Un ultimo limite del PIL concerne la sottovalutazione della sostenibilità del livello di benessere attuale per le generazioni future, la quale richiederebbe il mantenimento o, addirittura, l’incremento della quantità e della qualità delle risorse naturali e del capitale umano, sociale e fisico. Misurare il valore di tali quantità e qualità amplifica, in molte istanze, le difficoltà relative alla misurazione del full income, le tecniche di stima essendo ancora meno sviluppate di quanto lo siano per la valutazione dei beni prodotti in proprio dalle famiglie e del tempo libero. Di conseguenza, l’impegno, secondo il Rapporto, dovrebbe essere soprattutto alla costruzione di misure distinte di variazione delle quantità (stock) dei diversi capitali, rifuggendo dalla ricerca un indicatore monetario onnicomprensivo.

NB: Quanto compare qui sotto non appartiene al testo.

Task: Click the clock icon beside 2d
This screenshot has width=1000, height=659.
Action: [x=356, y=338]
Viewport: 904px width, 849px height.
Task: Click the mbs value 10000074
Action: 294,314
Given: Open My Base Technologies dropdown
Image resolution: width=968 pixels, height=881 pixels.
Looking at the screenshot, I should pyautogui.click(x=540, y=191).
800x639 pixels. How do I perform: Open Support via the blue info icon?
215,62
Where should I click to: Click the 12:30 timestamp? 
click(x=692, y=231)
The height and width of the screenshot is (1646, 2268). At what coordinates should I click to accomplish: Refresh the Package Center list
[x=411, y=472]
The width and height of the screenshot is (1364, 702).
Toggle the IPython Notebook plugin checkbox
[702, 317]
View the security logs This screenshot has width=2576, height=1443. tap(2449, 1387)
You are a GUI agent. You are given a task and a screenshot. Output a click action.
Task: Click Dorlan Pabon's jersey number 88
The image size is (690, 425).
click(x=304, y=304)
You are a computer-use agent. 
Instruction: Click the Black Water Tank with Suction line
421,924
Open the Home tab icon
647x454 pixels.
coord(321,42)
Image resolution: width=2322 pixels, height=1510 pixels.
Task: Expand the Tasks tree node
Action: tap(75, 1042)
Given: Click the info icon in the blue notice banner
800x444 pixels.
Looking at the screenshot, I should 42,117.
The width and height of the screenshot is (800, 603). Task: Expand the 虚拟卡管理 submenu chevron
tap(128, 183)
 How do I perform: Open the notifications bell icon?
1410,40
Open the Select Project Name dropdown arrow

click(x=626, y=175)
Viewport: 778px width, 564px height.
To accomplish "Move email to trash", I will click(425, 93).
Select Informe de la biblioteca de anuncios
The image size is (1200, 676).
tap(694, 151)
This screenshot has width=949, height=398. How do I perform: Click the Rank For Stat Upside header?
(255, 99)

Il Rapporto offre, dunque, una lista ampia e dettagliata dei limiti del PIL e della pluralità di dimensioni alternative di benessere che dovrebbero essere considerate. La domanda è come scegliere fra di esse? A quali dare la priorità? Quali pesi attribuire? Come comportarsi in caso di conflitto? Nonostante la sottovalutazione, in alcune parti, della natura controversa delle raccomandazioni offerte (ad esempio, l’auspicato ricorso al full income potrebbe comportare, come argomenta Fleurbaey[2], la “schiavitù dei talenti”, se utilizzato come oggetto dell’uguaglianza distributiva), il Rapporto, afferma giustamente, in più istanze, l’inevitabilità del ricorso alle scelte collettive, data la natura etica delle questioni in gioco. Scelte collettive informate necessitano, però, di argomentazioni capaci di coniugare ragioni etiche, indicatori conseguenti ed evidenze empiriche sugli effetti delle diverse combinazioni di benessere prescelte. Detto in altri termini, fra offrire liste di corsi di azione possibili e il mero rimandare alle scelte collettive, c’è un grosso iato da colmare. Su questo piano, il Rapporto, lungi dall’offrire risposte, apre la strada per un gran lavoro tutto da compiere.

Nota. Elena Granaglia è professore ordinario di Scienza delle Finanze, presso la Facoltà di Giurisprudenza dell’Università di Roma Tre.

Bibliografia

  1. Stiglitz IE, Sen A, Fitoussi JP. Report by the Commission on the Measurement of Economic Performance and Social Progress. Paris, 14 settembre 2009 [PDF: 182 Kb]
  1. M. Fleurbaey. Beyond GDP: The Quest for a Measure of Social Welfare. Journal of Economic Literature 2009; 47(4): 1029-75.